Turun Langsung Terjang Kekeringan, Bupati Blora Bawa 10 Tangki Air untuk Warga Pilang dan Pengkoljagong
https://www.memopos.co.id/2026/08/turun-langsung-terjang-kekeringan.html
BLORA – Pemerintah Kabupaten Blora bersama Korps Pegawai Republik Indonesia (KORPRI) menyalurkan bantuan air bersih kepada masyarakat yang terdampak kekeringan di dua kecamatan, Kamis (13/8/2026).
Bupati Blora Dr. H. Arief Rohman, S.IP., M.Si., bersama Wakil Bupati Blora Hj. Sri Setyorini turun langsung dalam penyaluran bantuan tersebut. Sebanyak 10 tangki air bersih disalurkan ke dua wilayah, masing-masing lima tangki untuk Desa Pilang, Kecamatan Randublatung, dan lima tangki untuk Desa Pengkoljagong, Kecamatan Jati.
Penyaluran air bersih tersebut menjadi bagian dari upaya Pemerintah Kabupaten Blora dalam memenuhi kebutuhan dasar masyarakat di tengah musim kemarau yang masih berlangsung. Dalam kegiatan tersebut, BPBD Kabupaten Blora mengerahkan armada tangki air, dengan setiap armada membawa kapasitas 5.000 liter air bersih.
Didampingi Kepala Dinas Pekerjaan Umum dan Penataan Ruang Kabupaten Blora, BPBD, serta sejumlah OPD terkait, Bupati dan Wakil Bupati secara simbolis membuka kran tangki air untuk disalurkan kepada masyarakat.

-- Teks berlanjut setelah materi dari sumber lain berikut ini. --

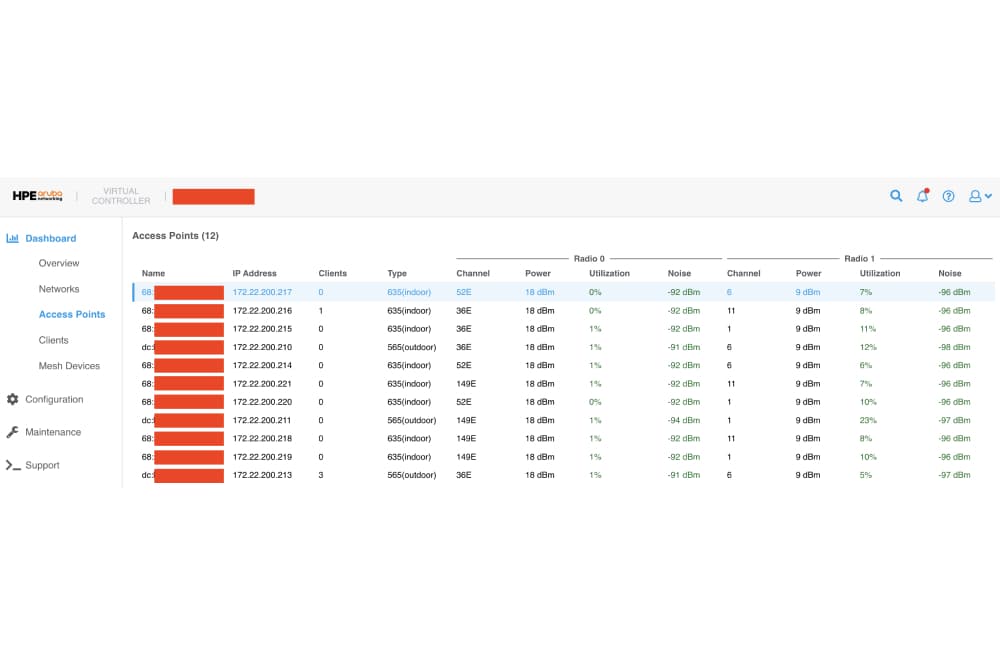Click the Support terminal icon

coord(13,465)
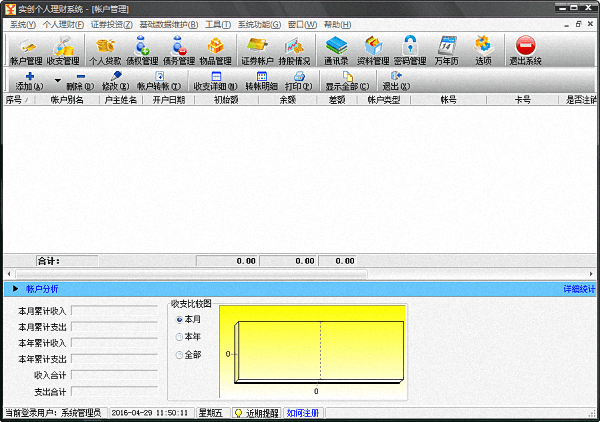
Task: Click the 如何注册 status bar link
Action: (x=304, y=412)
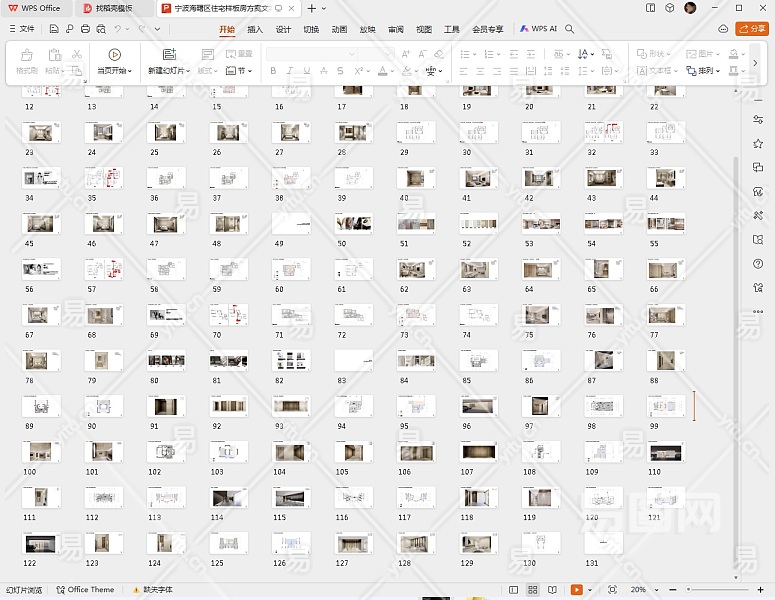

Bupati Blora Arief Rohman mengatakan, dropping air bersih merupakan bentuk kehadiran pemerintah dalam membantu masyarakat yang mengalami kesulitan mendapatkan air selama musim kemarau.
“Hari ini kami melaksanakan dropping air bersih di Desa Pilang, Kecamatan Randublatung dan Desa Pengkoljagong, Kecamatan Jati. Sebelumnya kami juga sudah berkeliling ke beberapa desa untuk melihat langsung kondisi masyarakat yang membutuhkan air bersih,” ujar Bupati.
Menurutnya, penanganan kekeringan membutuhkan sinergi dan gotong royong dari berbagai pihak. Pemerintah daerah telah melakukan pemetaan terhadap kebutuhan air bersih di sejumlah wilayah terdampak dengan melibatkan berbagai unsur, mulai dari BPBD, BAZNAS, PMI hingga pihak swasta.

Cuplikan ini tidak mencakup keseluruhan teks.